Metallurgical coke production flowchart
Unfortunately,
HUAAN is not exporting any of its products overseas but purely sell it under its own city. HUAAN is also buying the raw material, low sulphur bituminious coal
from local market as well. Hence, in order to examine HUAAN prospects for the
higher coke price, the one has to examine the coke and coal market price under Shandong
Province. Unfortunately, one has to know that steel and coke industry is a cyclical sector. HUAAN share price has been depressed badly for many years due to the steel cyclical downturn and price war. I can see the price is started to pick up from those product market web sites recently. The closing Linyi's coke price on 1-Dec-17 was RMB3,220.
The local
management also took the effort to understand the progress of the plant at China,
where they have paid a visit to the site on mid of Nov 17 to make sure the plant is operating as usual.
Mgmt's visits to Linyi Yehua Plant
So what’s
the near future prospects for HUAAN?
For now,
HUAAN has resume the operation of 3 coke ovens with total production capacity
of 900,000 tones since 9 months ago. If the demand is growing, they can further
boost up the productions with the 2 vacant coke ovens which assumed to have
additional 600,000 tones.
The one
can see HUAAN is expanding its inventory to almost double from previous to
current QR. Hence, the debtors also shooting up tremendously since it’s
resumption of production. If you see the latest QR, there’s a drawdown of RM25m
short term bank loan. Although the QR did not explain where the money spent
for, but from the cash flow statement you can noticed it went for inventory and
new plant/equipment. I foresee the loan and inventory will be continued to increase
in the next QR, if the demand is increasing.
2 things
for sure and as mentioned in the latest quarterly report as well, Chinese
Government has instituted stricter environmental regulation to deal with
pollution concerns in the country by shutting down many illegal factories that
failed to comply with the environment protection policies.

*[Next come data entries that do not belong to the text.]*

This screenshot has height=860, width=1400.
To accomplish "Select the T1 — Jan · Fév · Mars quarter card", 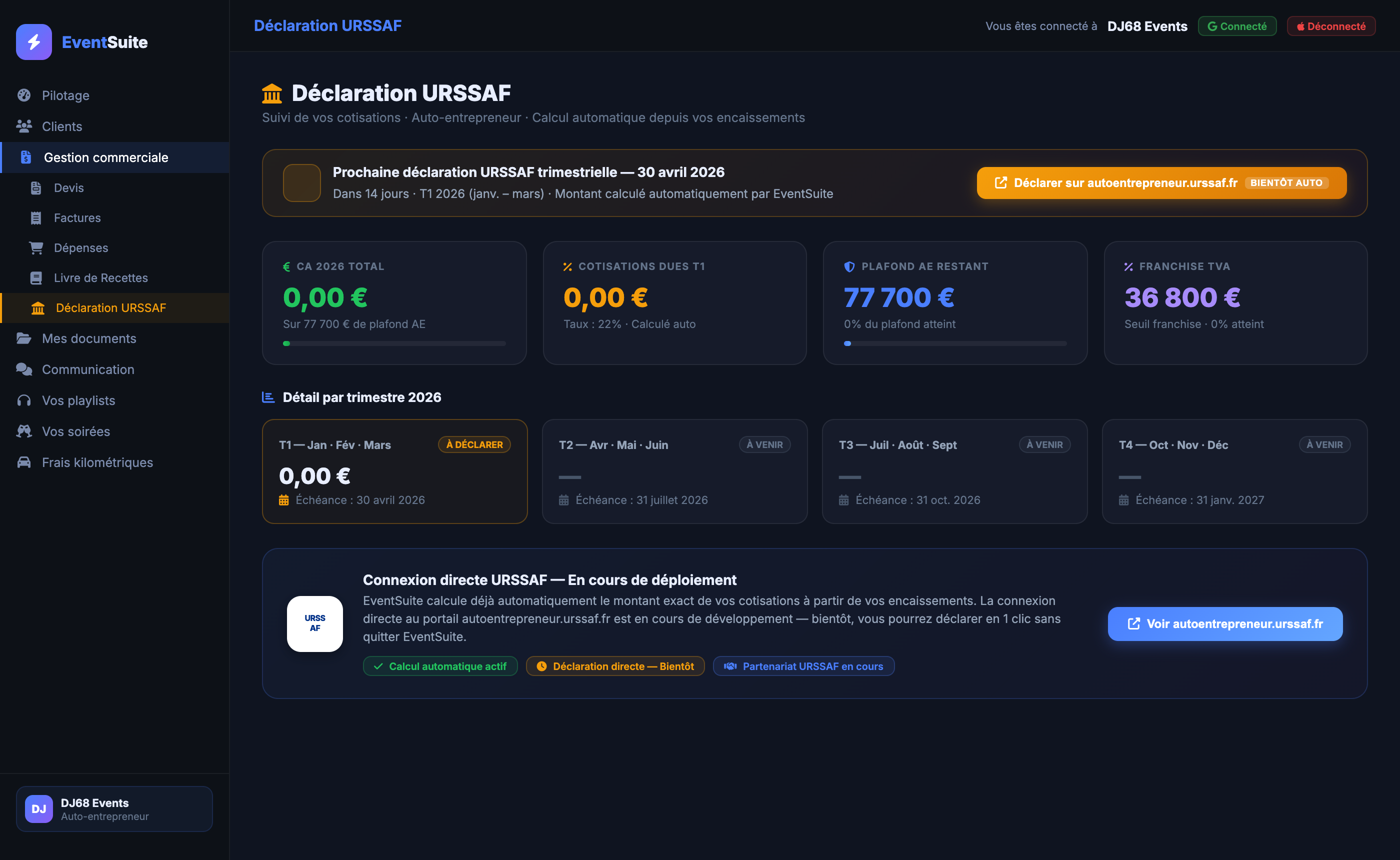I will pyautogui.click(x=394, y=472).
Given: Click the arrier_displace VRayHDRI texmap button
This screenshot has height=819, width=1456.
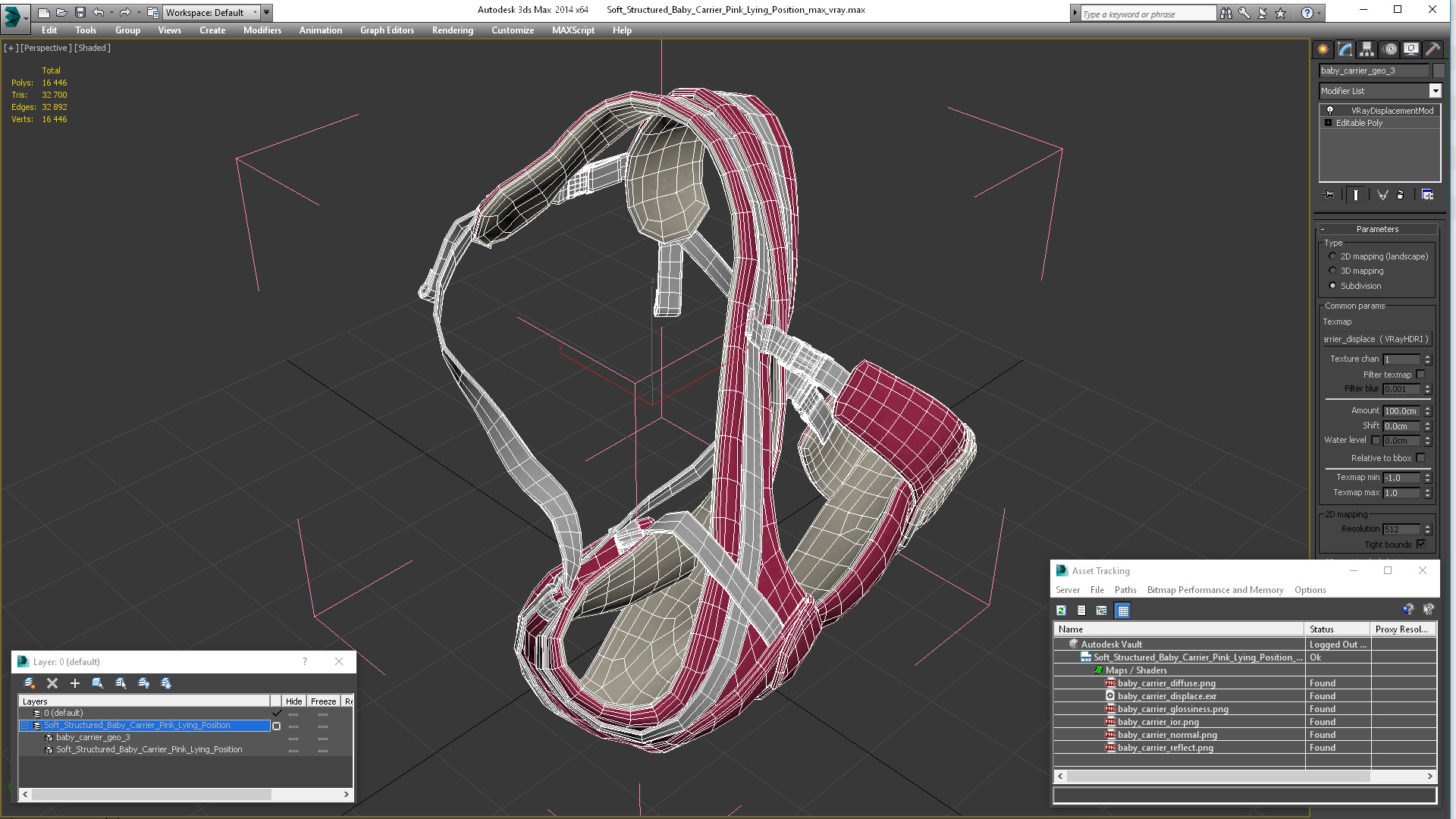Looking at the screenshot, I should pyautogui.click(x=1376, y=339).
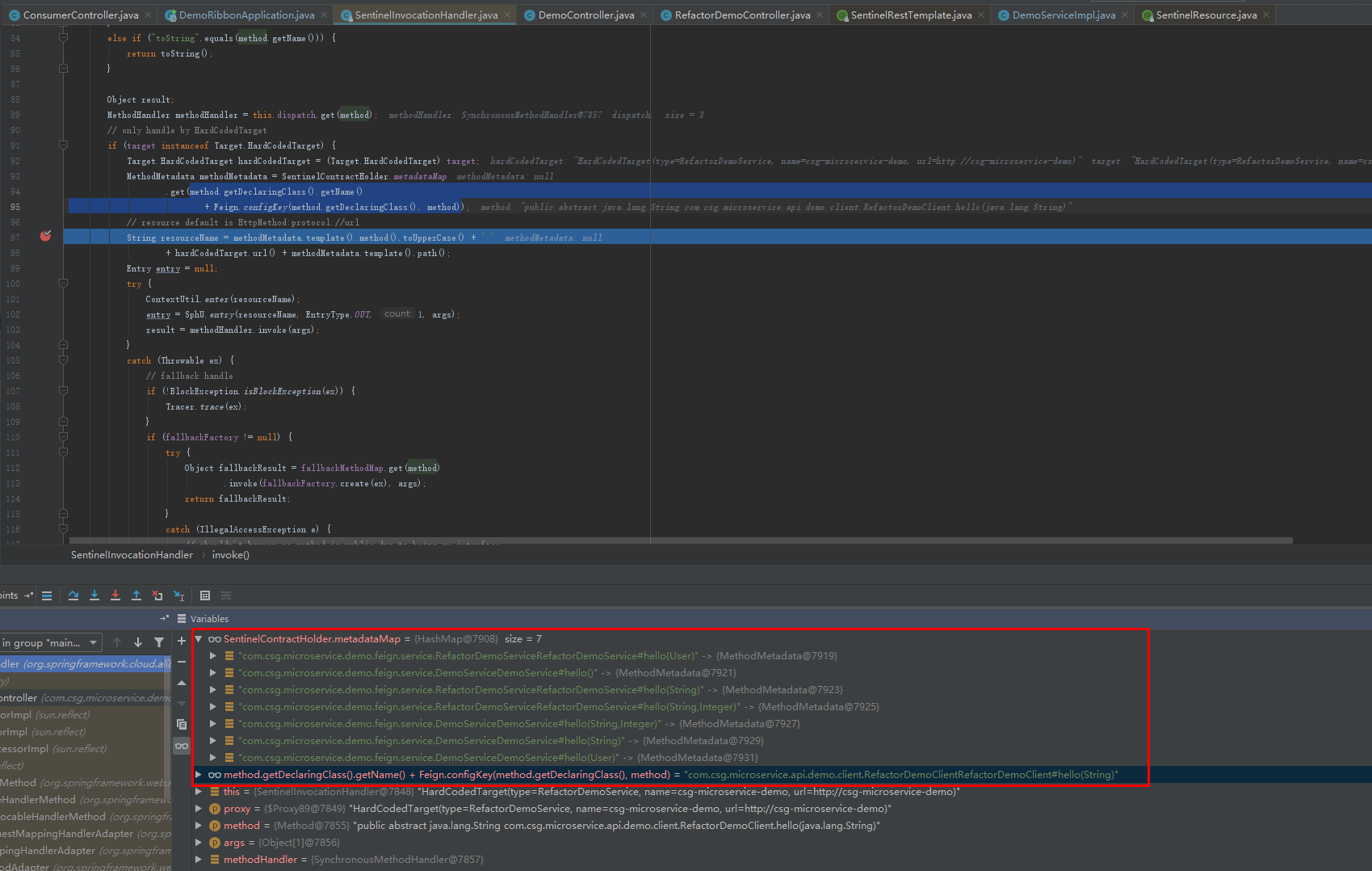Image resolution: width=1372 pixels, height=871 pixels.
Task: Open the thread group dropdown showing 'main'
Action: 52,642
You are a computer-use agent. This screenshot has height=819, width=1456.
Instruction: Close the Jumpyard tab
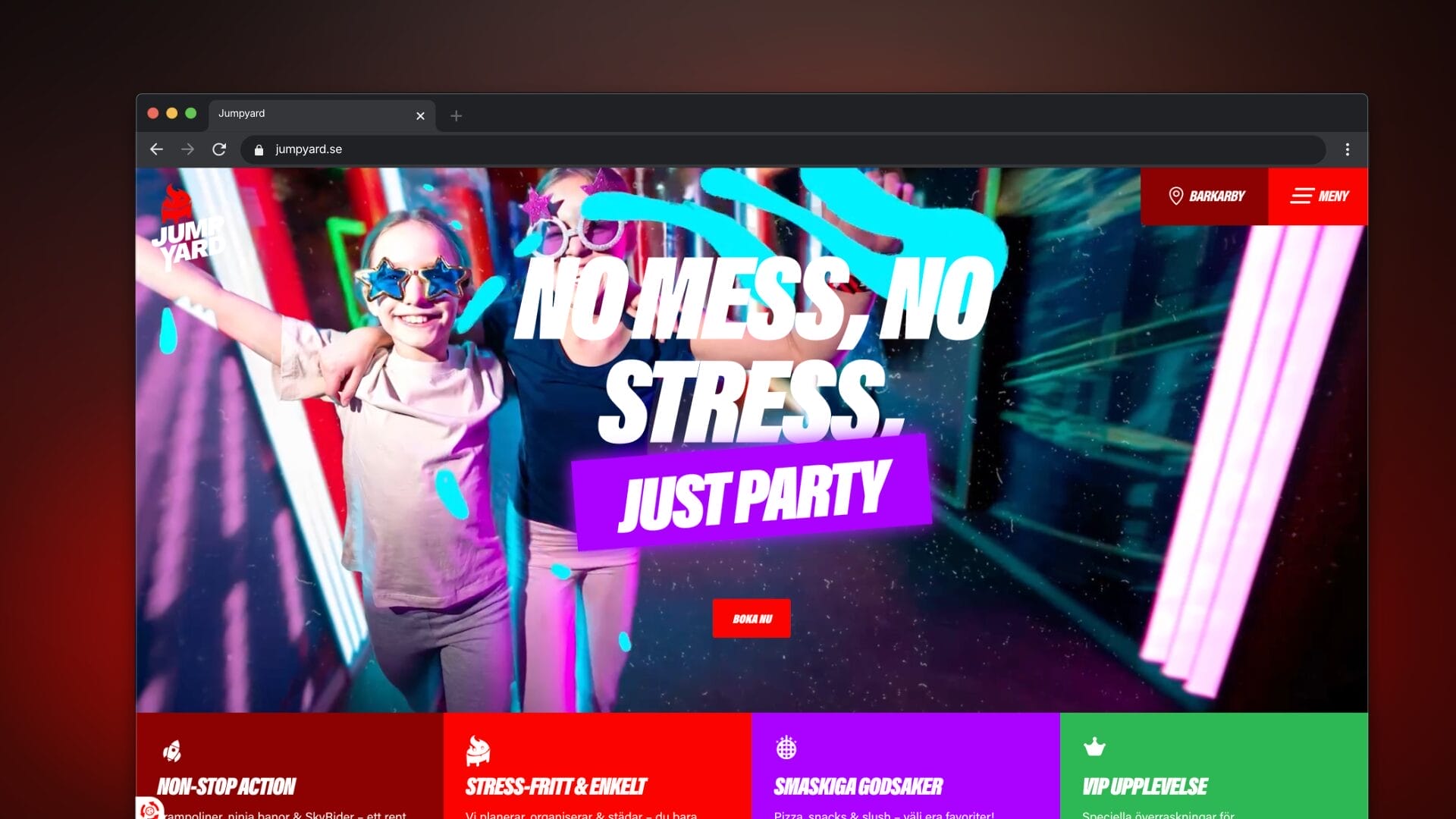click(x=420, y=116)
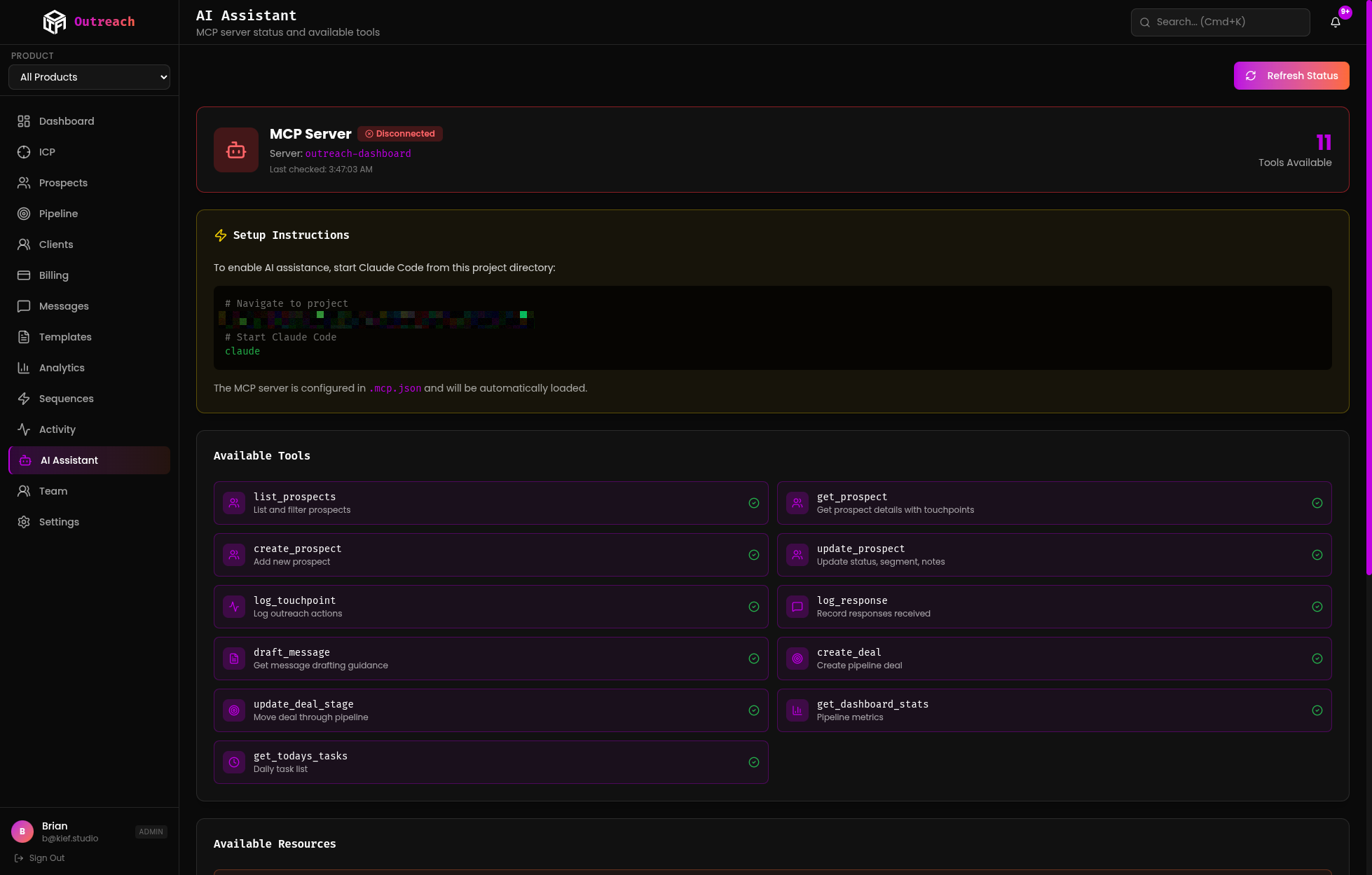
Task: Toggle the get_prospect tool status indicator
Action: point(1317,503)
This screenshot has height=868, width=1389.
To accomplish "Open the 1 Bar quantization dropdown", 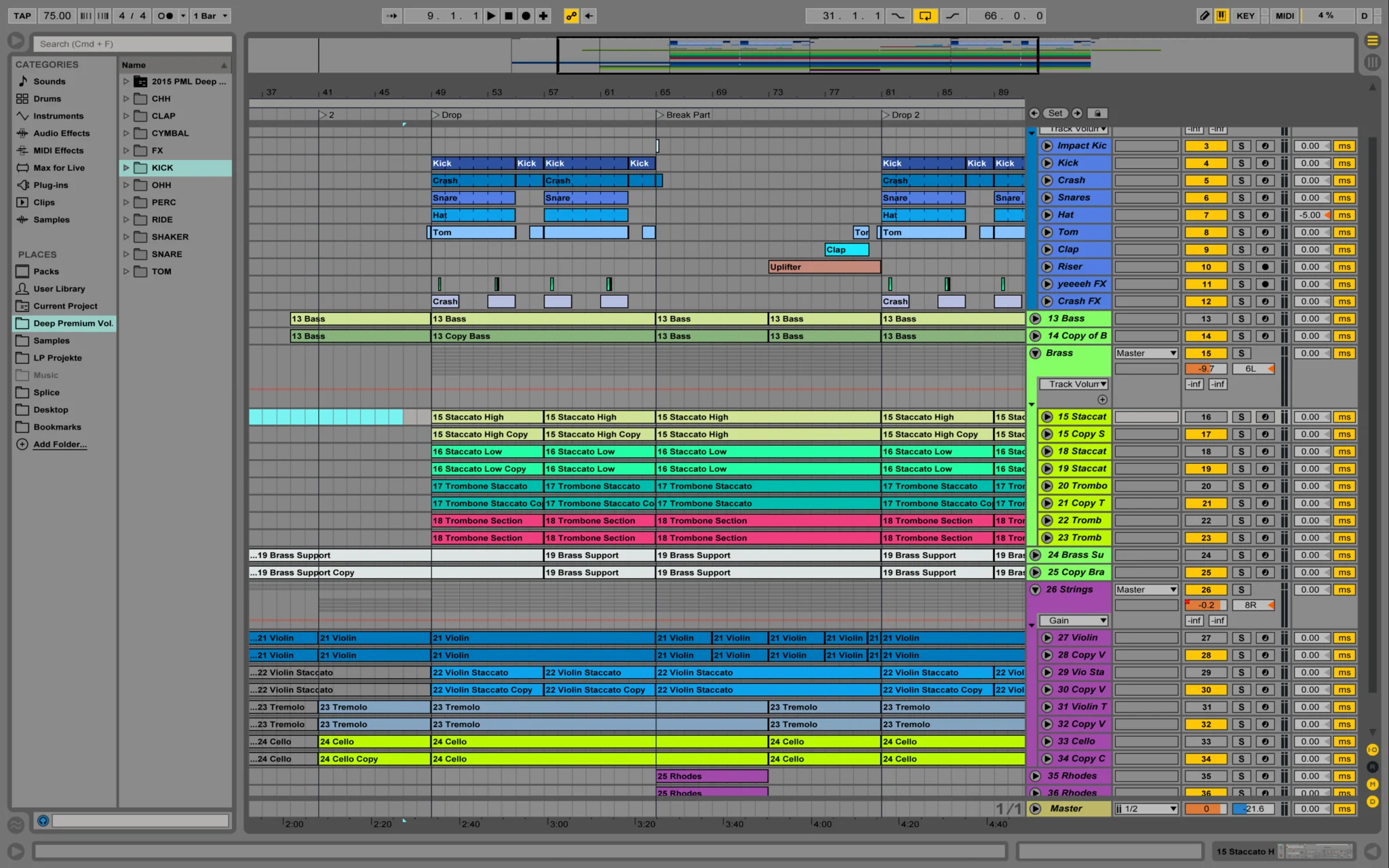I will (x=210, y=16).
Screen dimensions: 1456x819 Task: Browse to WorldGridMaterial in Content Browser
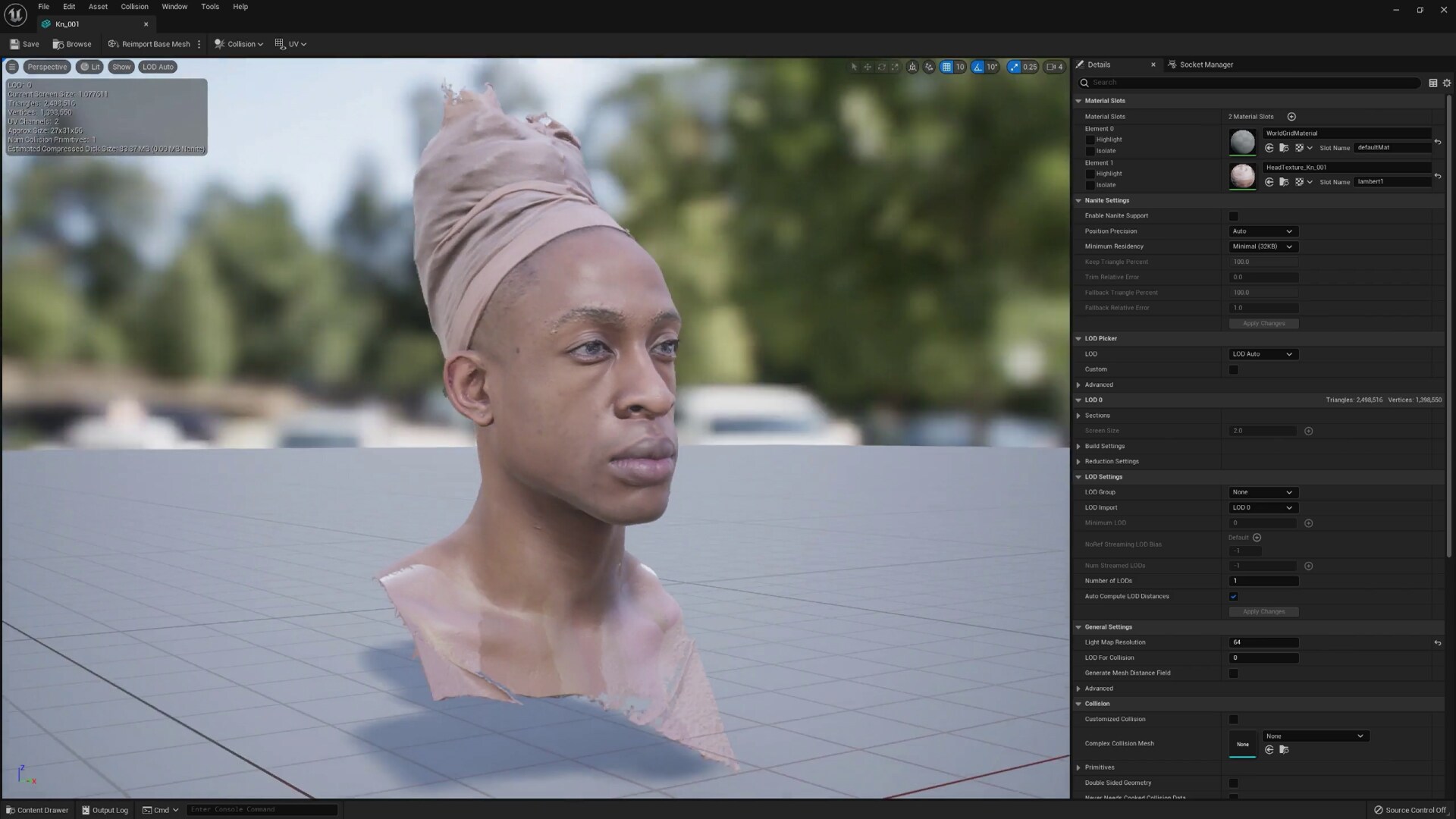click(x=1284, y=148)
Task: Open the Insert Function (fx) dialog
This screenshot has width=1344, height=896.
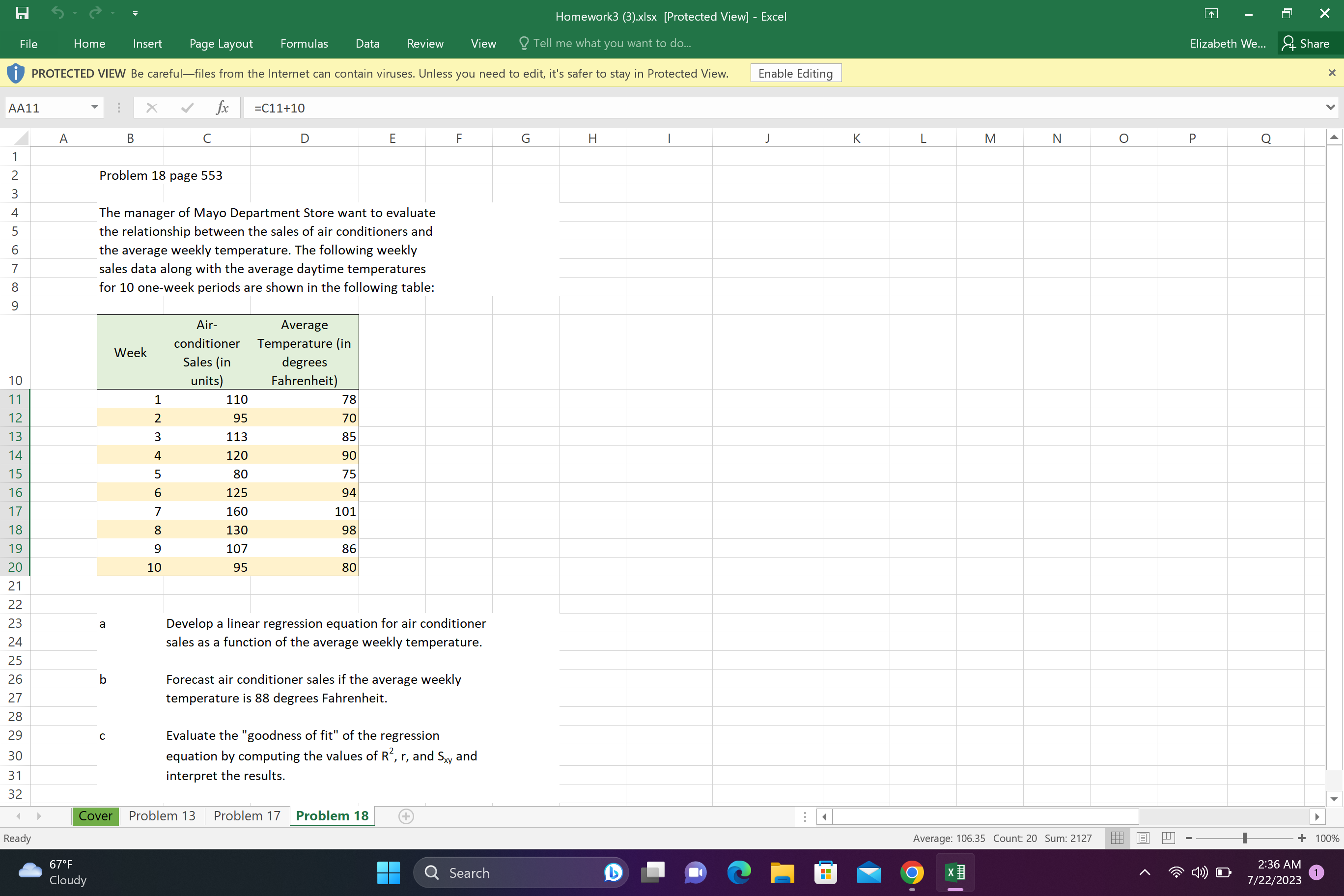Action: click(x=223, y=108)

On top of that, China’s
Central Bank governor forecasts that the economy could grow at a rate of 7% for
the second half of the year. Hence, it continues to create local demand over
supply gradually on steel and coke.
What
about currency exchange? For this case, we will have to look at RMB to MYR. Up
to today, MYR has appreciated over RMB for 3%, not as worse as USD. So I assumed
it does not have much impact as RMB will be growing strong with 7% GDP under
FY17.
Another
factor which will help HUAAN to widen its margin, which are the local coke and coal
market prices that bound by the demand and supply. With the coke price gradual recovery
over the past 1 week and also the high potential of uplifting from Paragraph
8.03A, I’m confident that HUAAN may able to stabilize its share price upon the
release of upcoming QR. Assuming the share price can stands firm conservatively
at PER 5 upon upcoming QR, then the share price will be 35 cents.
Everything looks fine, except the share price fluctuation. Dropping 1 cent of its share price is equivalent to losing about 4-5% of your investment. High risk high return or high risk run away? It's bull or bear market now?
Note: This post is not recommendation of buy or sell of a company shares, but only personal opinion.
Note: This post is not recommendation of buy or sell of a company shares, but only personal opinion.